Going from here to there

Hi everyone,

David giving brief remarksIt’s a time of transitions. I suppose one could always say that but a few incidents close together reminded me that our lives seldom remain the same for long. As comedienne Gilda Radner used to say, “It’s always something.”

My great-niece Alexis is transitioning this year from fourth grade into intermediate school. Changing from elementary to middle school or from there to high school or from there to college — big changes that call for learning new rules and adapting to new surroundings and expectations.

My friend Bill O’Neal died this week. His funeral was yesterday. Another kind of transition for Bill and for his family and friends.

The last weeks of summer remind us of the change of seasons that will be here before long. If you live where there are four seasons, this time of year is filled with thoughts of what will change and how we’ll deal with it.

New lives begin as others end. Cycles repeat. New technology creates an ever more savvy society with tools we struggle to understand and put to use.

We live in a state of constant flux that stimulates some and defeats others. As writers and illustrators we, too, face the demands of transition that runs like an undertow thorough out lives and shapes what we do and how we do it. Today’s kids may seem like they’re trying to be different. In many ways they are different. The world they’re growing up in is not our world. They’re the new native population. We’re the foreign born struggling to learn their language in order to communicate with them.

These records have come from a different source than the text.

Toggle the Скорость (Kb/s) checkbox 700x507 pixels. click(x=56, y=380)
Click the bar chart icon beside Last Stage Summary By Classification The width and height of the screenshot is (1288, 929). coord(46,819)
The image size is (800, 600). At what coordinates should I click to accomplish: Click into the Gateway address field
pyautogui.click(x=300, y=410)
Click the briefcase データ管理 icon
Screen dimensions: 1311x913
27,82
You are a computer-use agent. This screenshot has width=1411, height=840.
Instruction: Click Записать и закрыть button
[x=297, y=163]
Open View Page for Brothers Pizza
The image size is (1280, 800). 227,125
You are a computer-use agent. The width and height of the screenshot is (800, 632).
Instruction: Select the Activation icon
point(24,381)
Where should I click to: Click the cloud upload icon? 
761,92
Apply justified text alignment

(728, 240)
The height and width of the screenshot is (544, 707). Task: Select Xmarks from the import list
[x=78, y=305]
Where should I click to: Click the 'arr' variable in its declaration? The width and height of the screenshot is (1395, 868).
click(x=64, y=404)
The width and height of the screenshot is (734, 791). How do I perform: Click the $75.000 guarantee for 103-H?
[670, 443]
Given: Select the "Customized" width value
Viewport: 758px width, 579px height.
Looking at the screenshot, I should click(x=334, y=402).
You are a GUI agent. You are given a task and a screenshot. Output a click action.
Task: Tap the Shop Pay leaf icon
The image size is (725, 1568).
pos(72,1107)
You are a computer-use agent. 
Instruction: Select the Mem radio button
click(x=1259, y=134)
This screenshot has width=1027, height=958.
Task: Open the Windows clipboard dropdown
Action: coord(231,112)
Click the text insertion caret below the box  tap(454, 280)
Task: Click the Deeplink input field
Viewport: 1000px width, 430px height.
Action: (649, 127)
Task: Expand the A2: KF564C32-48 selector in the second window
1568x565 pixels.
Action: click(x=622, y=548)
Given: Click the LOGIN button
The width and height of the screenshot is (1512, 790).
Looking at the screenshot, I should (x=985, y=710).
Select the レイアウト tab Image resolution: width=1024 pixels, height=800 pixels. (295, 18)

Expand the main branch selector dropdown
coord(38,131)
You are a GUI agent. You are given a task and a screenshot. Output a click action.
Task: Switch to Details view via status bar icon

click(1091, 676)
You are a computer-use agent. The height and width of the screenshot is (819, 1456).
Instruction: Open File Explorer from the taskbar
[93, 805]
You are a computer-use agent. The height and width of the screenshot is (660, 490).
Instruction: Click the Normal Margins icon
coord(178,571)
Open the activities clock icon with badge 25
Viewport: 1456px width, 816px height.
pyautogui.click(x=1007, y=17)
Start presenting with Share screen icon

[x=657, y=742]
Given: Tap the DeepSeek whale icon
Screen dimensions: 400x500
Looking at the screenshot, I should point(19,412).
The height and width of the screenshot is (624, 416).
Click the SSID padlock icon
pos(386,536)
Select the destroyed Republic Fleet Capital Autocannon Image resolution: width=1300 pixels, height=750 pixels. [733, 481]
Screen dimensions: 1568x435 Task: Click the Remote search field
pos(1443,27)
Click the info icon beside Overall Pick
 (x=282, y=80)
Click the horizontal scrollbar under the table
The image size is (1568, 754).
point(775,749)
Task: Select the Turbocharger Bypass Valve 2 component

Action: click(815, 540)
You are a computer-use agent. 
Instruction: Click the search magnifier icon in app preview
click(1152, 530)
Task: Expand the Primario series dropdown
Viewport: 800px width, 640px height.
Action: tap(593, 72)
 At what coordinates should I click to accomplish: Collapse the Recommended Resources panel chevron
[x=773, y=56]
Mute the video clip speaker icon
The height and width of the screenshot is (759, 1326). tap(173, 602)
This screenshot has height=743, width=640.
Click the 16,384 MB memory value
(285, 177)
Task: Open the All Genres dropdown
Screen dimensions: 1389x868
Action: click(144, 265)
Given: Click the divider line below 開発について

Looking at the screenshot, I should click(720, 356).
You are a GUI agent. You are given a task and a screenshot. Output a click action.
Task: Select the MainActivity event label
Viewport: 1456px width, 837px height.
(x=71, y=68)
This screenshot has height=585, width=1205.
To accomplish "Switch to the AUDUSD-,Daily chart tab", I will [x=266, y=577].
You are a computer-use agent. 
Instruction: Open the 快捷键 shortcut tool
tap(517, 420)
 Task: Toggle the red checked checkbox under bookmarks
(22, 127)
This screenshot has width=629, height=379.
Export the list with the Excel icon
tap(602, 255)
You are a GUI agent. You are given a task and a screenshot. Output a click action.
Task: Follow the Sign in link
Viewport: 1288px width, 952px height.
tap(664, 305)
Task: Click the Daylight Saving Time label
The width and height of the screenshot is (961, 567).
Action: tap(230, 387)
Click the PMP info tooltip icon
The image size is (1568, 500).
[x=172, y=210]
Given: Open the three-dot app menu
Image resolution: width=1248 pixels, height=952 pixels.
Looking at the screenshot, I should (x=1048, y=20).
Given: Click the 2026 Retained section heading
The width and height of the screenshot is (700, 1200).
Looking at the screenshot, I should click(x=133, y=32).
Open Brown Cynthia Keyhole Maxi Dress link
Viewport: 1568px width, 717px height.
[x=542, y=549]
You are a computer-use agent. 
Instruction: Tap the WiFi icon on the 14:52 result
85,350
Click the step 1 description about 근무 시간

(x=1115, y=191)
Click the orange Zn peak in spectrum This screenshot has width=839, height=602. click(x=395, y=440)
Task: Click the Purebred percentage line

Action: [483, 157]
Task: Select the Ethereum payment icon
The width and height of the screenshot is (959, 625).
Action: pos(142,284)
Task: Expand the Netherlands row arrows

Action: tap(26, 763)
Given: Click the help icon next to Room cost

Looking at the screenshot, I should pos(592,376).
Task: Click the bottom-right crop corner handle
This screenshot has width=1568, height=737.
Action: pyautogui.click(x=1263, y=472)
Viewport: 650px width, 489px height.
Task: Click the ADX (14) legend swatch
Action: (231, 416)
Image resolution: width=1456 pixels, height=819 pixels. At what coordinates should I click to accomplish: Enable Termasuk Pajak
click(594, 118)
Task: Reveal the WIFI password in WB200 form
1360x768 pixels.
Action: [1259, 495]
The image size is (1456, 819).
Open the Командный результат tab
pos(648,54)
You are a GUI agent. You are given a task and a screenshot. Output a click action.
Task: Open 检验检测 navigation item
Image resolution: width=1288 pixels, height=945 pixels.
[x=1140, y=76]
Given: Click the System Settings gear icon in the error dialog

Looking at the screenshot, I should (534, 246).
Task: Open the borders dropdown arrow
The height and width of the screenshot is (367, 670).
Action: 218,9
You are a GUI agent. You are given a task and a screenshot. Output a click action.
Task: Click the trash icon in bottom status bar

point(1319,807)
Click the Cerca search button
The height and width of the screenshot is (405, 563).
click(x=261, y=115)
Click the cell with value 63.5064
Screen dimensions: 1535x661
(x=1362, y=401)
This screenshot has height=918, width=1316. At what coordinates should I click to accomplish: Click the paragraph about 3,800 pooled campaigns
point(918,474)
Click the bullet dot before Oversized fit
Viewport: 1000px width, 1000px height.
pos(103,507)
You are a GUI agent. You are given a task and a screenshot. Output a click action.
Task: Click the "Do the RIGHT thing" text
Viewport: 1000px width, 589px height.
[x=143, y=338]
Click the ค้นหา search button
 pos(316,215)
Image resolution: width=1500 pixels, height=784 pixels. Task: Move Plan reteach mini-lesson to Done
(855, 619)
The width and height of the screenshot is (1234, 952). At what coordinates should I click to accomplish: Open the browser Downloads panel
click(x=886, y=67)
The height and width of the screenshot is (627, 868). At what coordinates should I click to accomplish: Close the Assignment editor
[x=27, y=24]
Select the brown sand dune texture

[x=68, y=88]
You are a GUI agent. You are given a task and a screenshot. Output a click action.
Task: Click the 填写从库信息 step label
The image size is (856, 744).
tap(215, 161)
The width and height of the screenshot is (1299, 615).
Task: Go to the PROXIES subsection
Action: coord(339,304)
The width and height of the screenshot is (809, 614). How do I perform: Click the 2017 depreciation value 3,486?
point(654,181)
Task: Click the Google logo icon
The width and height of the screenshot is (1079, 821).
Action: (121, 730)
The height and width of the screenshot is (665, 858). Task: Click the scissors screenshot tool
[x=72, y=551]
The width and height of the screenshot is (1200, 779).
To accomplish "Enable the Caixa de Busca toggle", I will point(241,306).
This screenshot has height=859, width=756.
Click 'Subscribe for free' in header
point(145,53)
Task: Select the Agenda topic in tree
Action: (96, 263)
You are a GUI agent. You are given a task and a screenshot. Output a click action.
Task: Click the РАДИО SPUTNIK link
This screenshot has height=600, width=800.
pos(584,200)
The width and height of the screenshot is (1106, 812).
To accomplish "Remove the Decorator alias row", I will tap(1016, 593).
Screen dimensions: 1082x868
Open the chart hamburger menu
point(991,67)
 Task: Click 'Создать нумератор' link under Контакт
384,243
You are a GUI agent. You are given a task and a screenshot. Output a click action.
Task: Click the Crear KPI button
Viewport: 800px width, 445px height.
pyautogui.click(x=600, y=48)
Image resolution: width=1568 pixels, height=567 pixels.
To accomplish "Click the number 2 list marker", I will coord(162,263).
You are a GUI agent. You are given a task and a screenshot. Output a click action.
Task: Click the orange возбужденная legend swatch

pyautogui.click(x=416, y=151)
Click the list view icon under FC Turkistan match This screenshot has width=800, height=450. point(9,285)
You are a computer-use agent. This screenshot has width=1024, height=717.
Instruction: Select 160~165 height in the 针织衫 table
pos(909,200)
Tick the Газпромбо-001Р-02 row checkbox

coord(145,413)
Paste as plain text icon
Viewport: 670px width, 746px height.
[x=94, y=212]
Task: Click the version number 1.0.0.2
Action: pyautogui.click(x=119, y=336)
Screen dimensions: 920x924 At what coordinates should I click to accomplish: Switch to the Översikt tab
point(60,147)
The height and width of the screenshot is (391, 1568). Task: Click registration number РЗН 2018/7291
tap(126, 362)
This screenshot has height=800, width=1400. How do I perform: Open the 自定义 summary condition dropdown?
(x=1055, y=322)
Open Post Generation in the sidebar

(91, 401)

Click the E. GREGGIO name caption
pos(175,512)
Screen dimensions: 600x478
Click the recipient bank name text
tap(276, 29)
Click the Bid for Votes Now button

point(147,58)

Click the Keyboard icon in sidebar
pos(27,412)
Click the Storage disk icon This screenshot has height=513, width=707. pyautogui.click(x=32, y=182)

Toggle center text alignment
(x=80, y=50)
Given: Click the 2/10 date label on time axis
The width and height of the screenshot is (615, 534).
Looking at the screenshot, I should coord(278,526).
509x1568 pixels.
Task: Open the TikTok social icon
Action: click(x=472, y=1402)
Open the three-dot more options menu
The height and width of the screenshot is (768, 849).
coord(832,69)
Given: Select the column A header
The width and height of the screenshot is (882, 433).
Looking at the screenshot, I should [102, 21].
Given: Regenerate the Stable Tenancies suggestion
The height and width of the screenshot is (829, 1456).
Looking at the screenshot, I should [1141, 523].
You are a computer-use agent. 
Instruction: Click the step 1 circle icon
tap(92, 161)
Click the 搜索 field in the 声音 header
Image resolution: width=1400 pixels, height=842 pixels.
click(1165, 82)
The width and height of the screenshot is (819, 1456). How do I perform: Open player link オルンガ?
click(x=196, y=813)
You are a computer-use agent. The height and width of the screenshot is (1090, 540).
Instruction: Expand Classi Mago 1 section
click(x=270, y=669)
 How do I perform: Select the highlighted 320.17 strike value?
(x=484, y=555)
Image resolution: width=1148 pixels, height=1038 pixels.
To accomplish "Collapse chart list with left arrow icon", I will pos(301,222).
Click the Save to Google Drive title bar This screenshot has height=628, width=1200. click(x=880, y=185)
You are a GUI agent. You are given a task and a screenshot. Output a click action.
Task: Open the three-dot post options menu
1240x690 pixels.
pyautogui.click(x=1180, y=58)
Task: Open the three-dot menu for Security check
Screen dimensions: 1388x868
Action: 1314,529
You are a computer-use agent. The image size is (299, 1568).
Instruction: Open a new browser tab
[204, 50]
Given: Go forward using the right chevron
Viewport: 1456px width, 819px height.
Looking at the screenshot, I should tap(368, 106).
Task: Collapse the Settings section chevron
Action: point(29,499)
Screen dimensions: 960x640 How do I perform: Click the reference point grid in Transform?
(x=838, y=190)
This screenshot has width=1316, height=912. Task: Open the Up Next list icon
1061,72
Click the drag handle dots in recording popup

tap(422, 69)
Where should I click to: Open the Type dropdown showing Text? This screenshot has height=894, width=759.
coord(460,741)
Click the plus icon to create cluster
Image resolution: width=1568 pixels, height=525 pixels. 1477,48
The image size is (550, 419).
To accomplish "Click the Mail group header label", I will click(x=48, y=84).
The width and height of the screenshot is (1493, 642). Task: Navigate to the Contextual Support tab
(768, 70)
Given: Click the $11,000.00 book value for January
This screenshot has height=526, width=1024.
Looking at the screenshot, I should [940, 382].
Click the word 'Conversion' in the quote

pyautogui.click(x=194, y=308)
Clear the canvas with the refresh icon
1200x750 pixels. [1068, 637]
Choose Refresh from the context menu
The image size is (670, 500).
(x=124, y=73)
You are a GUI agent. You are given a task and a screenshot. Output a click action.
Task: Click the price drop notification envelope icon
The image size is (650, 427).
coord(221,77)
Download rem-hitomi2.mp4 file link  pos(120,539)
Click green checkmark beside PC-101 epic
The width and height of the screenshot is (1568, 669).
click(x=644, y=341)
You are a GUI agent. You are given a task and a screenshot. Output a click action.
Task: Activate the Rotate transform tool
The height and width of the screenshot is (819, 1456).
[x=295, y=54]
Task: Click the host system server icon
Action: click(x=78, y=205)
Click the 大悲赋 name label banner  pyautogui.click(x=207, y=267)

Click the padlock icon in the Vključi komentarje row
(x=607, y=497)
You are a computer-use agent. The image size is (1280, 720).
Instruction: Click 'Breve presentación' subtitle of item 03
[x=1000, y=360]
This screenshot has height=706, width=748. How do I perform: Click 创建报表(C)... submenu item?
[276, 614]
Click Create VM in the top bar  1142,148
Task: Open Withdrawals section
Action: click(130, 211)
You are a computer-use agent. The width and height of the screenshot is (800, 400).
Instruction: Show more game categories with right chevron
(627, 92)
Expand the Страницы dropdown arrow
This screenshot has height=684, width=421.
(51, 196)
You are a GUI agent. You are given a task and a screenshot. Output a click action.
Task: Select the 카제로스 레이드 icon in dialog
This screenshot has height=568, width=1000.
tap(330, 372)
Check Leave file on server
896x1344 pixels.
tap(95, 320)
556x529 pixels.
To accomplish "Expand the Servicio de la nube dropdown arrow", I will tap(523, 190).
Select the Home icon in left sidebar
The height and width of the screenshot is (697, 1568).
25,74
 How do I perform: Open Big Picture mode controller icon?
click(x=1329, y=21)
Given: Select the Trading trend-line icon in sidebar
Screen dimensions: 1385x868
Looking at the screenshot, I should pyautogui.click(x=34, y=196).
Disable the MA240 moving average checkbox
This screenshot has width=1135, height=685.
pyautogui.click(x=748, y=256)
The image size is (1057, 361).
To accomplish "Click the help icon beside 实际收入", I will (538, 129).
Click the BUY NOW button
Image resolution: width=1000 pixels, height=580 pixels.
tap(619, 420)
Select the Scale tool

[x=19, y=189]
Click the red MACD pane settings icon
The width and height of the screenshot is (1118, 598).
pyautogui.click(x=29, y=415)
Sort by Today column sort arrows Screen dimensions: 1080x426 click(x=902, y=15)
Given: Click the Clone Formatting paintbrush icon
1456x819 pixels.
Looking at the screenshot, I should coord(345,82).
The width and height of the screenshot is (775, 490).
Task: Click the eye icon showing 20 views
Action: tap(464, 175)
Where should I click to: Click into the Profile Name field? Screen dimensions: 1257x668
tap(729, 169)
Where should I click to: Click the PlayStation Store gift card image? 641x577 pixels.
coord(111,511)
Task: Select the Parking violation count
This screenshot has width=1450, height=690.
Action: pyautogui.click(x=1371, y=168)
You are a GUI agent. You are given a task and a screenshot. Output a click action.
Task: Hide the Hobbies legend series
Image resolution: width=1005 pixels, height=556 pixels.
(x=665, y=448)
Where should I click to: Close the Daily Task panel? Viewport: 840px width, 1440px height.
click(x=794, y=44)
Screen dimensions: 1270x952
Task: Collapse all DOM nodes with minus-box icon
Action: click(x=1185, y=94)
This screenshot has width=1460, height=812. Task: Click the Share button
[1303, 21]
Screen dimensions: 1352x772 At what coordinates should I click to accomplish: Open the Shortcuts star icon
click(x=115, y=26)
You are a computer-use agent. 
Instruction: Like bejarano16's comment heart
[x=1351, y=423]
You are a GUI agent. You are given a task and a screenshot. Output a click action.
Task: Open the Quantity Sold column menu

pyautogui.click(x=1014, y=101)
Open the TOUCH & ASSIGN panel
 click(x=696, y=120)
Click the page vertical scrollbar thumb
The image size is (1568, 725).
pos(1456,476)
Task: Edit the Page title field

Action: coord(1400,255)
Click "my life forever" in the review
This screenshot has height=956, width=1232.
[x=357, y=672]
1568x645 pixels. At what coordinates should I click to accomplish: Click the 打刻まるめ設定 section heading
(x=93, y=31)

I think we need to stay loose, folks. I know what I like but that doesn’t make me as right all the time as I’d like to be. I won a Christopher Medal for THE BOOK OF GIANT STORIES in 1972. If I were to write those stories today, 43 years later, do you think I could sell them? I doubt it.

As a writer I must remain true to myself, to what I stand for, and how I express myself. But I must also understand that my judge and jury may be nine years old. That’s voting age when you cast your ballot by closing the book and reaching for one that’s more interesting.